A new variable vacant_seats is calculated by subtracting total number of passengers(Passengers_Toatl) from Maximum seats(Maximum_Seats) available in a flight. This will give the details about how many seats are vacant and were not occupied by the travellers. To calculate this and add it to existsting dataset i.e. filtered_data, mutate() function was used.
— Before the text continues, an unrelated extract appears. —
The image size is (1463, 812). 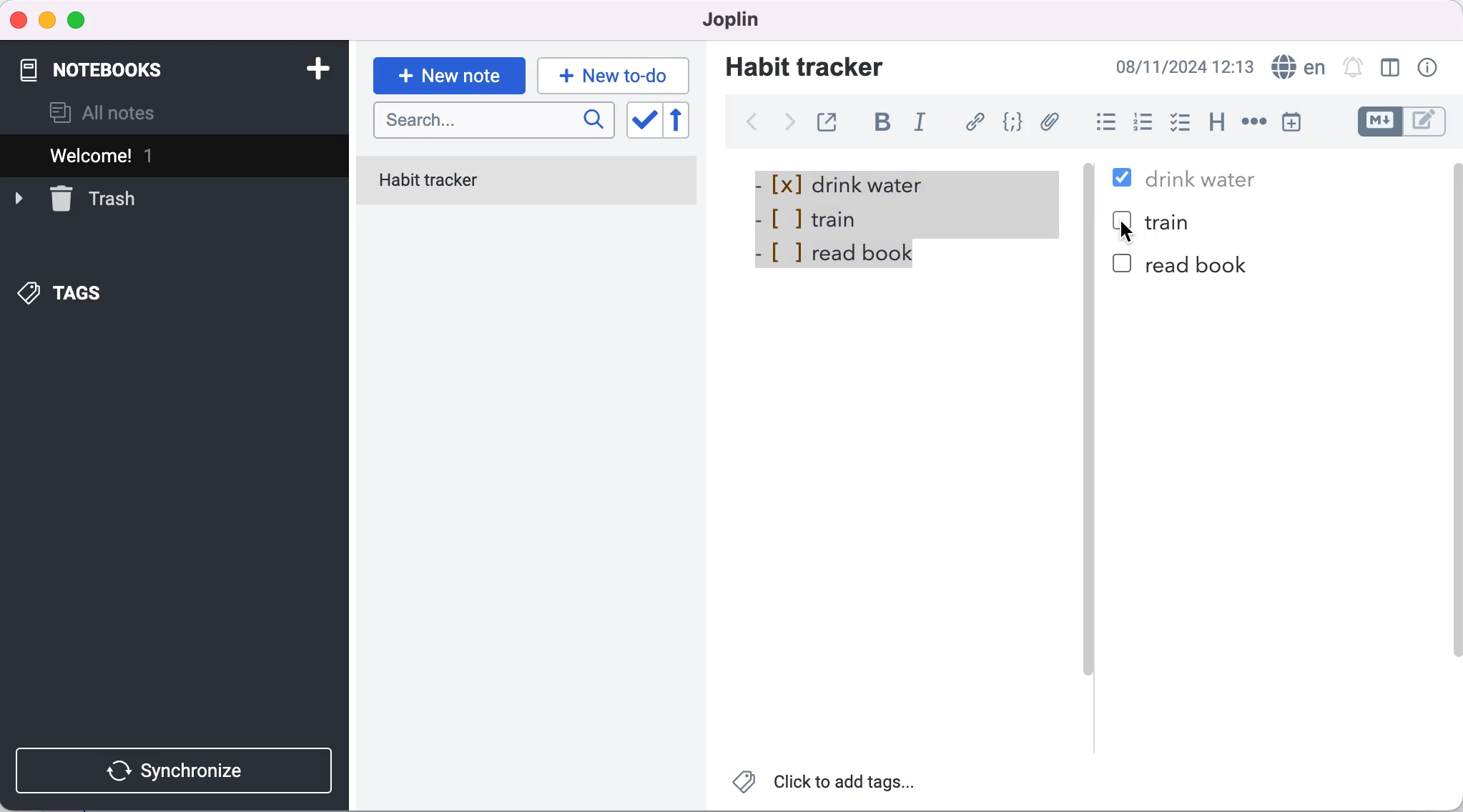 What do you see at coordinates (1119, 215) in the screenshot?
I see `check box 2` at bounding box center [1119, 215].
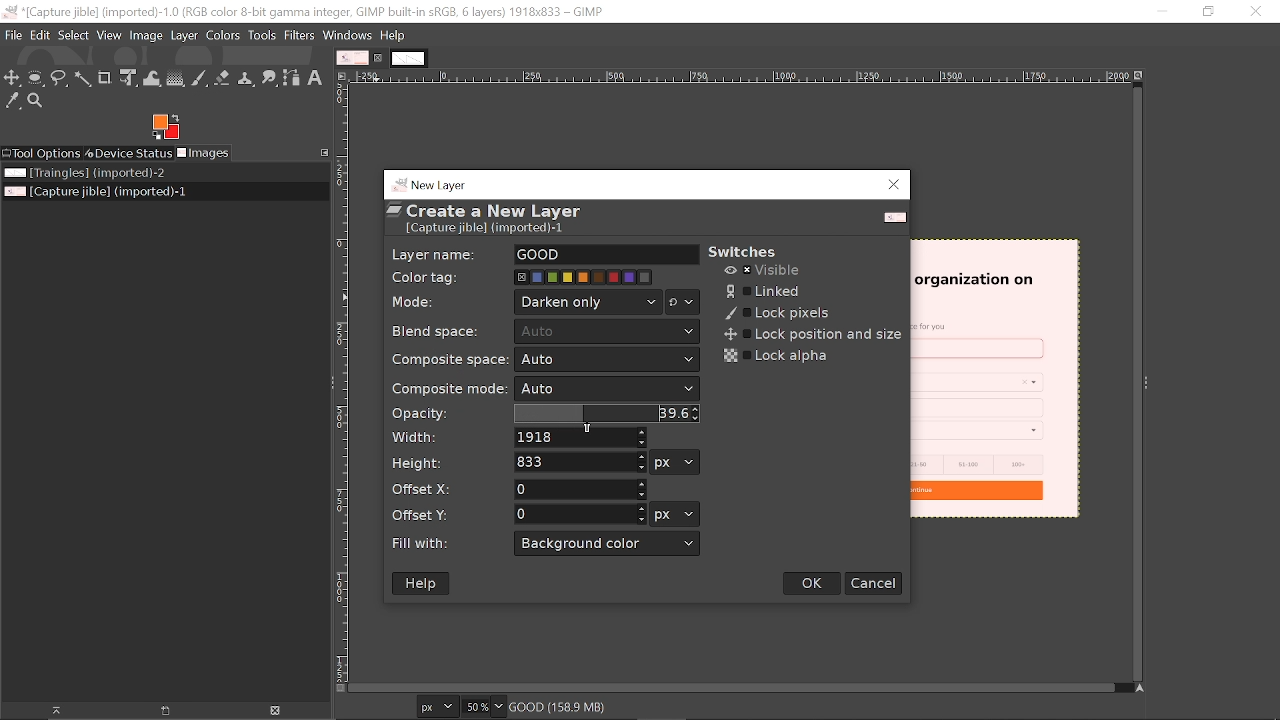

Then, descriptive statistics for Max_Seats, Freight_weight and vacant seats was calculated using the summarise() function.
#Tidy & Manipulate Data II
#creating a new variable vacant_seats by subtracting total passengers from max seats in a flight
filtered_data <- filtered_data %>% mutate(vacant_seats = Max_Seats-Passengers_Total)
head(filtered_data)
#Tidy and Manipulate data II
#descriptive statistics for Max_Seats, Freight_weight, and vacant_seats
filtered_data %>% group_by(ForeignPort) %>% summarise(Min = min(Max_Seats,na.rm = TRUE),
Q1 = quantile(Max_Seats,probs = .25,na.rm = TRUE),
Median = median(Max_Seats, na.rm = TRUE),
Q3 = quantile(Max_Seats,probs = .75,na.rm = TRUE),
Max = max(Max_Seats,na.rm = TRUE),
Mean = mean(Max_Seats, na.rm = TRUE),
number = n(),
null = sum(is.na(Max_Seats)))
## `summarise()` ungrouping output (override with `.groups` argument)
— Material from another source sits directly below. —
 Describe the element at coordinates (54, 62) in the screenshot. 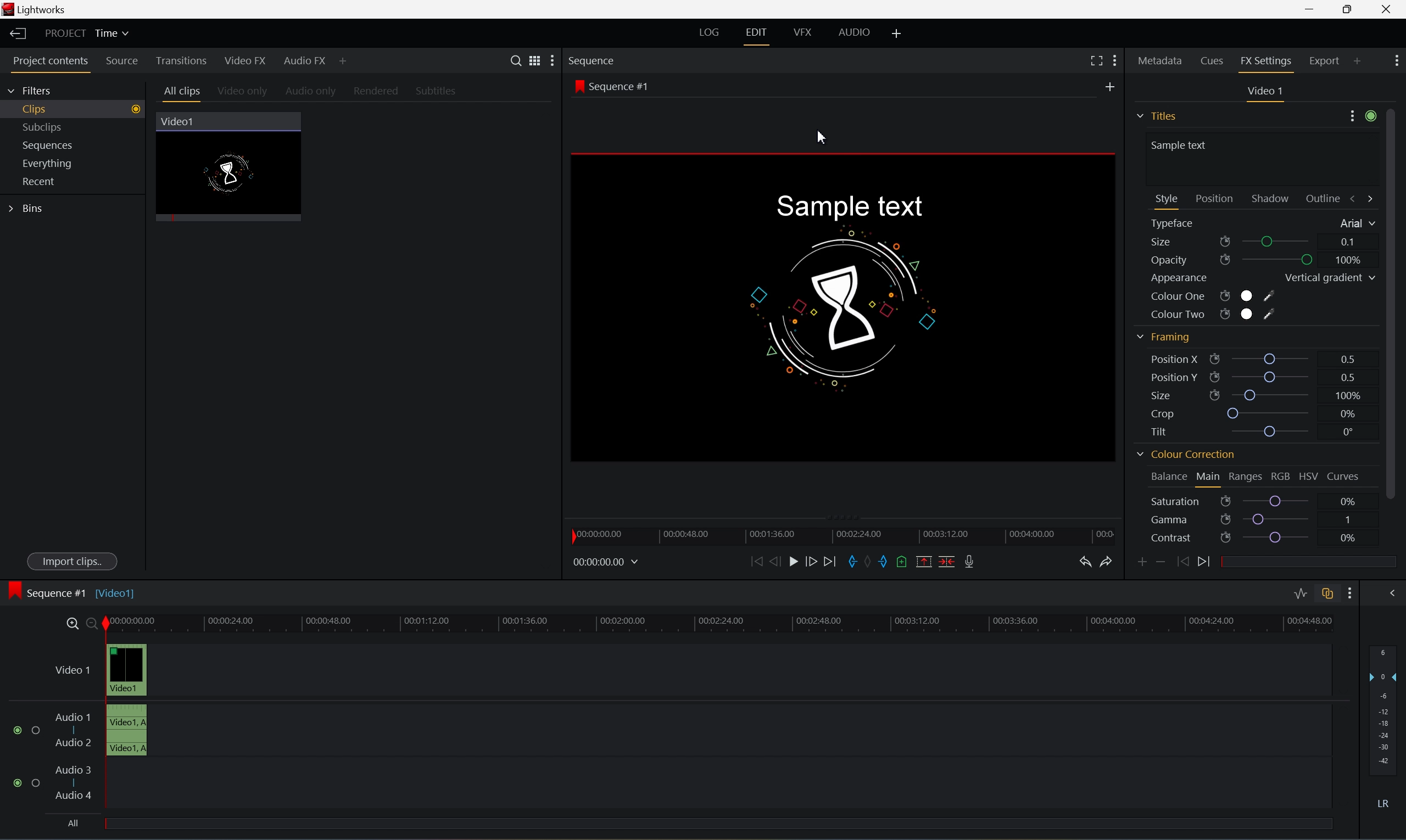

I see `projects controls` at that location.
filtered_data %>% group_by(ForeignPort) %>% summarise(Min = min(Freight_weight,na.rm = TRUE),
Q1 = quantile(Freight_weight,probs = .25,na.rm = TRUE),
Median = median(Freight_weight, na.rm = TRUE),
Q3 = quantile(Freight_weight,probs = .75,na.rm = TRUE),
Max = max(Freight_weight,na.rm = TRUE),
Mean = mean(Freight_weight, na.rm = TRUE),
number = n(),
null = sum(is.na(Freight_weight)))
## `summarise()` ungrouping output (override with `.groups` argument)
filtered_data %>% group_by(ForeignPort) %>% summarise(Min = min(vacant_seats,na.rm = TRUE),
Q1 = quantile(vacant_seats,probs = .25,na.rm = TRUE),
Median = median(vacant_seats, na.rm = TRUE),
Q3 = quantile(vacant_seats,probs = .75,na.rm = TRUE),
Max = max(vacant_seats,na.rm = TRUE),
Mean = mean(vacant_seats, na.rm = TRUE),
number = n(),
null = sum(is.na(vacant_seats)))
## `summarise()` ungrouping output (override with `.groups` argument)
To verify if there are any missing values present in the numeric variable of the dataset, is.na() function is used. No missing values were observed and FALSE was returned after applying the is.na() function. A function to check the presence of infinite or NaN values in every numeric column, is also given below but since, the output is too large, it is commented. (Note: only the head of all the missing values is given here in this report since output is too big. The output for checking the presence of missing values was first checked for every column using is.na(filtered_data$Passengers_Total), but only head of this output is shown in the report).
#Scan I
#Checking if there are any missing values are present
head(is.na(filtered_data$Passengers_Total))
## [1] FALSE FALSE FALSE FALSE FALSE FALSE
head(is.na(filtered_data$Max_Seats))
## [1] FALSE FALSE FALSE FALSE FALSE FALSE
head(is.na(filtered_data$vacant_seats))
## [1] FALSE FALSE FALSE FALSE FALSE FALSE
head(is.na(filtered_data$Freight_weight))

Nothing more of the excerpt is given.